Element and text location data
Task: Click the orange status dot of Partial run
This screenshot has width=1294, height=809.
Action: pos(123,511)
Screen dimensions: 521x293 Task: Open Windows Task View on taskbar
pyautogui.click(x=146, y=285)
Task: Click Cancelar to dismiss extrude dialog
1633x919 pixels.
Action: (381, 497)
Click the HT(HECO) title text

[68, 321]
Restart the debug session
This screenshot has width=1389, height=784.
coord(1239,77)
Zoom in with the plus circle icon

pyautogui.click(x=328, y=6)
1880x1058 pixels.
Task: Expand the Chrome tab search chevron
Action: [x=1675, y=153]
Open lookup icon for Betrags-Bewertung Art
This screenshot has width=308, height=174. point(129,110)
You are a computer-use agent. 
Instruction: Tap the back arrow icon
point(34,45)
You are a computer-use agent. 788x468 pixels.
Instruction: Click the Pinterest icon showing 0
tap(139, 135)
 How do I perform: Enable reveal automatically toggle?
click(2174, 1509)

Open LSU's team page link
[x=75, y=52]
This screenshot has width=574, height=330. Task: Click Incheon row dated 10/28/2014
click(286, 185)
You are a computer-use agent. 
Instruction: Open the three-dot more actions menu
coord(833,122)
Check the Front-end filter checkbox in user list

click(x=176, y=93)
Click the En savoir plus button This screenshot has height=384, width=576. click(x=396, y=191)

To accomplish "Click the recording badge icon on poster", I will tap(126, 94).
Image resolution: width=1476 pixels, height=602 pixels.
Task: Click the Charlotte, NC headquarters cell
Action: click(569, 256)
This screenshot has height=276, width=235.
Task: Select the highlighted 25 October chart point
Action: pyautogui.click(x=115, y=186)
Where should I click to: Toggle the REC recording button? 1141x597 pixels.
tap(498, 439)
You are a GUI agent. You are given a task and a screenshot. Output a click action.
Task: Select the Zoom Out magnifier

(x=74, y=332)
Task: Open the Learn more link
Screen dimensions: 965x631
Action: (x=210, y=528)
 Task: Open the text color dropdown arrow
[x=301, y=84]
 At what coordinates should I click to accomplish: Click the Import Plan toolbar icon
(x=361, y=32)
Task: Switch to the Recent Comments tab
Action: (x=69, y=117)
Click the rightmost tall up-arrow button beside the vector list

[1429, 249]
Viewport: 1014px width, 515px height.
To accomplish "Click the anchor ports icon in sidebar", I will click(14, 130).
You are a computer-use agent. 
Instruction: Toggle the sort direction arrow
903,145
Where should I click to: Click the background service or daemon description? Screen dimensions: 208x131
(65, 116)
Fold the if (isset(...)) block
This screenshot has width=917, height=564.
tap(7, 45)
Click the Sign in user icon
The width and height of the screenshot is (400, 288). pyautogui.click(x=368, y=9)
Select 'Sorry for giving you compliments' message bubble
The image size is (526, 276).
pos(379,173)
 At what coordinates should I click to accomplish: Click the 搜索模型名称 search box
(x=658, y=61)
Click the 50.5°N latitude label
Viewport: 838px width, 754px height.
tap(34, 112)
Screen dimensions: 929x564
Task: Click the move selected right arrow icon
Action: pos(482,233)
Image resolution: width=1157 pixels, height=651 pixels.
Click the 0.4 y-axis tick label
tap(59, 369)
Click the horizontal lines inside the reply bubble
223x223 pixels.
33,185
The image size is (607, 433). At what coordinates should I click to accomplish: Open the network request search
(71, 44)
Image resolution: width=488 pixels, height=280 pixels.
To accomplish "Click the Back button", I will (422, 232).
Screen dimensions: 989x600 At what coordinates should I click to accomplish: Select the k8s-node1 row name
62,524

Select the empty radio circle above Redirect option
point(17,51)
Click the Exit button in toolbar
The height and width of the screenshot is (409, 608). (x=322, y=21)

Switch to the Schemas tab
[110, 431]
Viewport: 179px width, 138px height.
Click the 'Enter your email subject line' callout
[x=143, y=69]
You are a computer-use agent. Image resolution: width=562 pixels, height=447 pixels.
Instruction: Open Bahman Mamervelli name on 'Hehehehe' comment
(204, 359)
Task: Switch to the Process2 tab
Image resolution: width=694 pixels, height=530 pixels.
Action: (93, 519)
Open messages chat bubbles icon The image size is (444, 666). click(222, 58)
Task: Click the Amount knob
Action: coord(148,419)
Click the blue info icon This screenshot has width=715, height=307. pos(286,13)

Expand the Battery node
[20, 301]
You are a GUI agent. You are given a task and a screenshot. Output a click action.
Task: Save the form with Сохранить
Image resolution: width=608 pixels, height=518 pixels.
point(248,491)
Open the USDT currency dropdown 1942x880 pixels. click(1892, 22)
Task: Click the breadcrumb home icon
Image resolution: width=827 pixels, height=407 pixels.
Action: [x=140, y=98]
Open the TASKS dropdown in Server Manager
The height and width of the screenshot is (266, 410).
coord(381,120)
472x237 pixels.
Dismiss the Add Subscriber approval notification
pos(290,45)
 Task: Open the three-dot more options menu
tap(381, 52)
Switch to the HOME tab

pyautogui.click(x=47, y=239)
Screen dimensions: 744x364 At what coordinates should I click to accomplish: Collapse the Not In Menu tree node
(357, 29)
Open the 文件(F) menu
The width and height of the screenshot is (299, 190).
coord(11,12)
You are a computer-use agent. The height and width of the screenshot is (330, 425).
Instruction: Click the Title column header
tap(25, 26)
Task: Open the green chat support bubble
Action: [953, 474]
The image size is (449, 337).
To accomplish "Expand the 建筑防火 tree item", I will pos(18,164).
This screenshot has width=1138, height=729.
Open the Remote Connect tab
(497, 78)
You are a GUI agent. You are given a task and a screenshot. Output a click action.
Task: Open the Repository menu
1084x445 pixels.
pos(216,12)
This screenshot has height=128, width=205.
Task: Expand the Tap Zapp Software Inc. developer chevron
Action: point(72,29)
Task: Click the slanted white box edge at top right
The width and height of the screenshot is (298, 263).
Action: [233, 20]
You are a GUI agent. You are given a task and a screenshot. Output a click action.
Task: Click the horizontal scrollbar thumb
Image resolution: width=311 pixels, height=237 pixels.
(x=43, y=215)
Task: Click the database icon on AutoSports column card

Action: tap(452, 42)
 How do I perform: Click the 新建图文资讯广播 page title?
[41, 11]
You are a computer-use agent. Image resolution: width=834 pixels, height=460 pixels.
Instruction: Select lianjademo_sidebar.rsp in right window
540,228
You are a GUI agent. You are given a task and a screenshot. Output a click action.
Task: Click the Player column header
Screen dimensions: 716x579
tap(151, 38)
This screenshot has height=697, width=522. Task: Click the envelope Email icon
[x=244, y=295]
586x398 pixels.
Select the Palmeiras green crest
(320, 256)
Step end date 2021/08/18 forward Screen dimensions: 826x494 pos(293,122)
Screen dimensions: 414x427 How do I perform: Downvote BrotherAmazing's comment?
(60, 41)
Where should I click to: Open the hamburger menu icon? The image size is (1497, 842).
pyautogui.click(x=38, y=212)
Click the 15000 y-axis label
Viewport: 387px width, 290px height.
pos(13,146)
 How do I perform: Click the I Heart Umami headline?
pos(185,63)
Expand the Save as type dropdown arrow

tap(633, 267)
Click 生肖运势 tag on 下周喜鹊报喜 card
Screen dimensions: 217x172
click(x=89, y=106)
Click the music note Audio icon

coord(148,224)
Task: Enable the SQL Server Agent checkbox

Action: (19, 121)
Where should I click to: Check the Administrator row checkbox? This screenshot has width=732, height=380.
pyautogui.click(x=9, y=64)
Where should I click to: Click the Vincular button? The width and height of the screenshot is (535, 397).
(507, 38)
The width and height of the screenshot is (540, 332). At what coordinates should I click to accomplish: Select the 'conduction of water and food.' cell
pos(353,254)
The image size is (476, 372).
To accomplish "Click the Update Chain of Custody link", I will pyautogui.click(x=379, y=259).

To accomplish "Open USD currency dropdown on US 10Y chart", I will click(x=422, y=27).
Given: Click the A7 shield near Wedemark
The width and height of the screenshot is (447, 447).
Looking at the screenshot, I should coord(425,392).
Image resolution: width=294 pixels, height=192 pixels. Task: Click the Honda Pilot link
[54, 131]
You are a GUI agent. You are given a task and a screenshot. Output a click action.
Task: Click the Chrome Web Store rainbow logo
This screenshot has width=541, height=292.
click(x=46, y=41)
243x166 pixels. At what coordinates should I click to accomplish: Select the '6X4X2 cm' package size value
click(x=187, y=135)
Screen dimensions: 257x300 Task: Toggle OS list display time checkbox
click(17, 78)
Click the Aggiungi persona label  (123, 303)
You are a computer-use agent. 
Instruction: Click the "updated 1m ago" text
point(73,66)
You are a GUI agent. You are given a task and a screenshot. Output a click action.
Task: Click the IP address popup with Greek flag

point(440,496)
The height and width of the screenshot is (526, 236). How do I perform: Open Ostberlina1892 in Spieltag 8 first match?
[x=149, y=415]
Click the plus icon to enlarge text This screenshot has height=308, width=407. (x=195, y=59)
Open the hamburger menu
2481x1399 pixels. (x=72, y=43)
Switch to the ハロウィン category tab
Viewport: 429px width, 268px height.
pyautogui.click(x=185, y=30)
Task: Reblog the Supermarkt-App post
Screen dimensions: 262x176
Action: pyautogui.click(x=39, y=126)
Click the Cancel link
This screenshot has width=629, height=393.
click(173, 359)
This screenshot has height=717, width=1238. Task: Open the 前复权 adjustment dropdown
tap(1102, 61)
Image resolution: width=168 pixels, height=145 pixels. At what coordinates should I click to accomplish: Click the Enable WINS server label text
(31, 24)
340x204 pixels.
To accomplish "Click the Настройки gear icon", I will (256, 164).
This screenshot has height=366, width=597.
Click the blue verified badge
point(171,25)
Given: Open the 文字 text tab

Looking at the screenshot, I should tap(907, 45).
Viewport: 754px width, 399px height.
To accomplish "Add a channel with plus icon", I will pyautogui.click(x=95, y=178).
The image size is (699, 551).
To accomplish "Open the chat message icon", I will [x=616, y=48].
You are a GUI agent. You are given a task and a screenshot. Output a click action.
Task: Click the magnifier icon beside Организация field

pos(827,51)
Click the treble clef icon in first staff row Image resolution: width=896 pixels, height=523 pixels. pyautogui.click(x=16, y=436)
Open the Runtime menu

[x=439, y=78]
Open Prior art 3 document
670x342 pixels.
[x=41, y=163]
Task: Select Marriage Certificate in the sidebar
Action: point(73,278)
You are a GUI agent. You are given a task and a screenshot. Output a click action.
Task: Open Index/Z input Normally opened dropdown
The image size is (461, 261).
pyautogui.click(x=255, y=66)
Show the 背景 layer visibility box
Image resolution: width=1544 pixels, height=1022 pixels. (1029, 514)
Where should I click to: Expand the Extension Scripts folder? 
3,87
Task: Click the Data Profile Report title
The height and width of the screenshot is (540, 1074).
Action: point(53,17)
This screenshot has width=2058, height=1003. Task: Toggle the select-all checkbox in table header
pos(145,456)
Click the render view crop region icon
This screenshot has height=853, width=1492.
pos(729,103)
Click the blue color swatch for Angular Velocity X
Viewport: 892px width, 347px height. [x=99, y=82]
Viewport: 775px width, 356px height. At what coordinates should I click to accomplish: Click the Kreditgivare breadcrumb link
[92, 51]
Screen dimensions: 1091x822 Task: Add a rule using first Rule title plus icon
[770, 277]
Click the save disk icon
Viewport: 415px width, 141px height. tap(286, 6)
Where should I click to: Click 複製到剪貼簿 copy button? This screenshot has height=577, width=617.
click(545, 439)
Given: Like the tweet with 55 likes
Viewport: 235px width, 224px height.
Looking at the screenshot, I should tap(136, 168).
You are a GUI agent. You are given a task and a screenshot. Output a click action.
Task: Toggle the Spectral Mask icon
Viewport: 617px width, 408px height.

[Exercise requirements]: Copy word for word the stretch of lines from the first line through the line containing "Action: (381, 497)", including both of those lines.

[Output]:
Task: Click the orange status dot of Partial run
This screenshot has width=1294, height=809.
Action: pos(123,511)
Screen dimensions: 521x293 Task: Open Windows Task View on taskbar
pyautogui.click(x=146, y=285)
Task: Click Cancelar to dismiss extrude dialog
1633x919 pixels.
Action: (381, 497)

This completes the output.